The International Carotid Stenting Study found that there were twice as many strokes (58) for carotid artery stent (CAS) patients in the per-protocol 30-day analysis vs. the 27 experienced by the carotid endarterectomy (CEA) patients. Furthermore, 72 patients in the CAS group had a stroke, MI, or had died at 120 days of follow-up, compared with 43 in the CEA group, for a hazard ratio of 1.73, Dr. Moll said at the Veith symposium on vascular medicine sponsored by the Cleveland Clinic.

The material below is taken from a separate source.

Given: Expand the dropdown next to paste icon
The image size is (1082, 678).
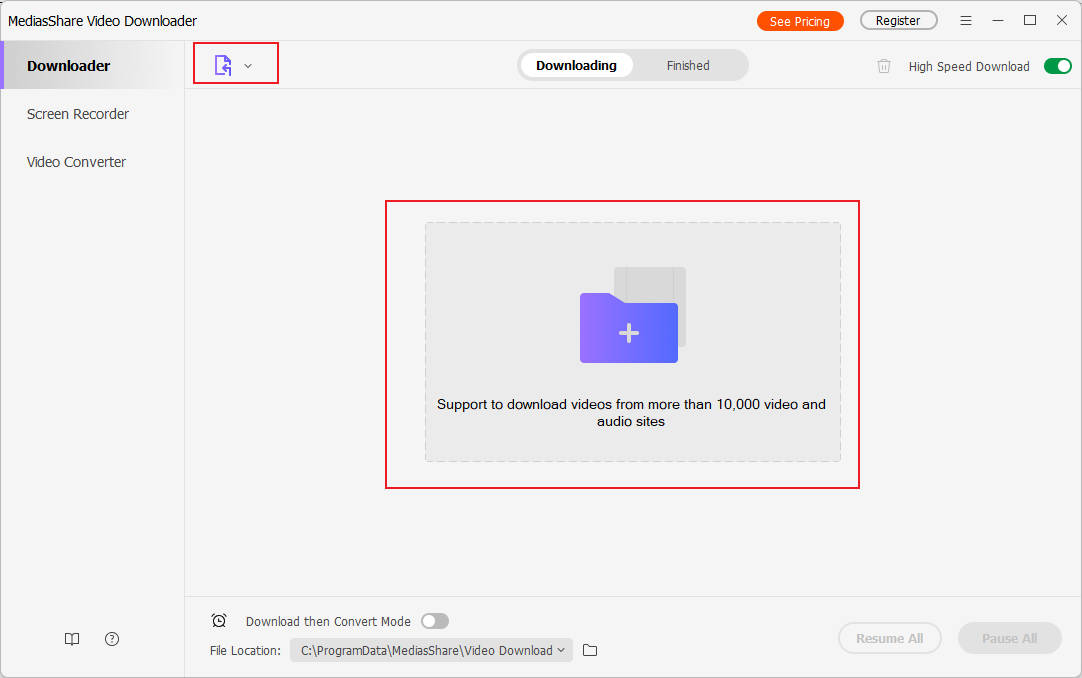Looking at the screenshot, I should 249,63.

However, “the complications occurred not so much during [stenting] but at 1–3 days after the procedure,” Dr. Moll said in an interview. “You put in the stent. You give all of the drugs in the correct way. The technology is good. Then the patient goes from the table and you get a call from the neurologist telling you that your patient has got a serious minor stroke at day 2. This [suggests] that maybe some technical features of the stent are not yet as good as we wish they were.” It may be that “the development of stent technology has not reached the level that is necessary to replace traditional surgical skills,” said Dr. Moll, a professor of vascular surgery at the University Medical Center in Utrecht, the Netherlands.

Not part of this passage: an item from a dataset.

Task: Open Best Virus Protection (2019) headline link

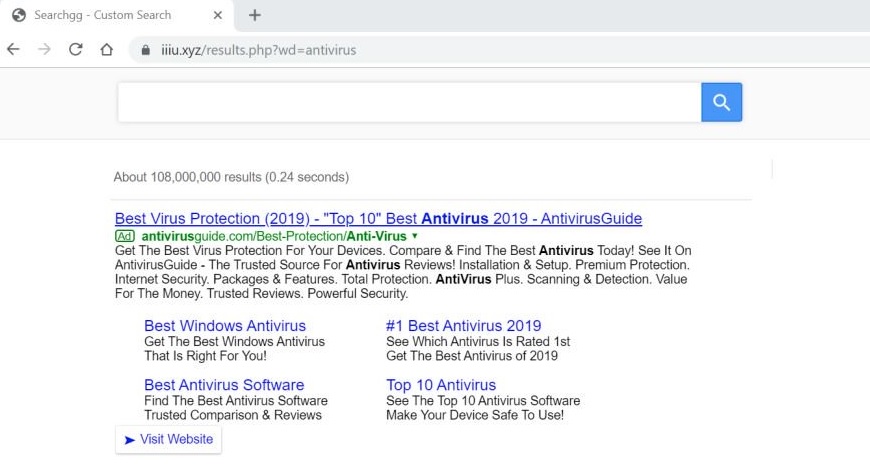Action: click(378, 218)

In this study, patients with symptomatic carotid artery stenosis greater than 50% were randomized to treatment with CAS (853) or CEA (857). To be included, patients had to be deemed as requiring treatment and the stenosis had to be suitable for both stenting and surgery. Ultrasound study of the carotid artery to be treated was performed at or before randomization and at 1 month following treatment—and will continue annually.
Participating surgeons had to have performed more than 50 CEA or 50 CAS procedures—and more than 10 cases/stents a year—at supervised centers included in the study. Several stents were approved for use in this trial. All patients received best medical care including antiplatelet therapy or anticoagulation (when appropriate) and control of medical risk factors. Aspirin plus clopidogrel were provided before stenting.
The researchers were able to analyze the 853 CAS patients and 857 CEA patients by ITT up to 120 days post randomization. The per-protocol analysis included 821 patients in the CEA group and 828 in the CAS group. In terms of secondary outcomes at 120 days (see table), more patients in the CAS group had any stroke (65), compared with the CEA group (34). The hazard ratio for any stroke or death for CAS vs. CEA was 1.91.
In an MRI substudy of 108 CAS patients and 92 CEA patients at five centers, “we see a real difference between CAS and CEA” at up to 6 weeks' follow-up, said Dr. Moll. In terms of new ischemic lesions seen on diffusion-weighted MRI after the procedures, the odds ratio for CAS vs. CEA was 5.24.
“The number of serious strokes was not so much different—disabling strokes were not the biggest difference—but all of these minor strokes and lesions on diffusion-weighted imaging were striking,” he said in an interview.
Notably, protection devices were recommended for use during CAS but were not mandatory. A total of 245 patients got CAS without a protection device, and the remainder had protection. There was no significant difference in outcomes regardless of whether a protection device was used, Dr. Moll said.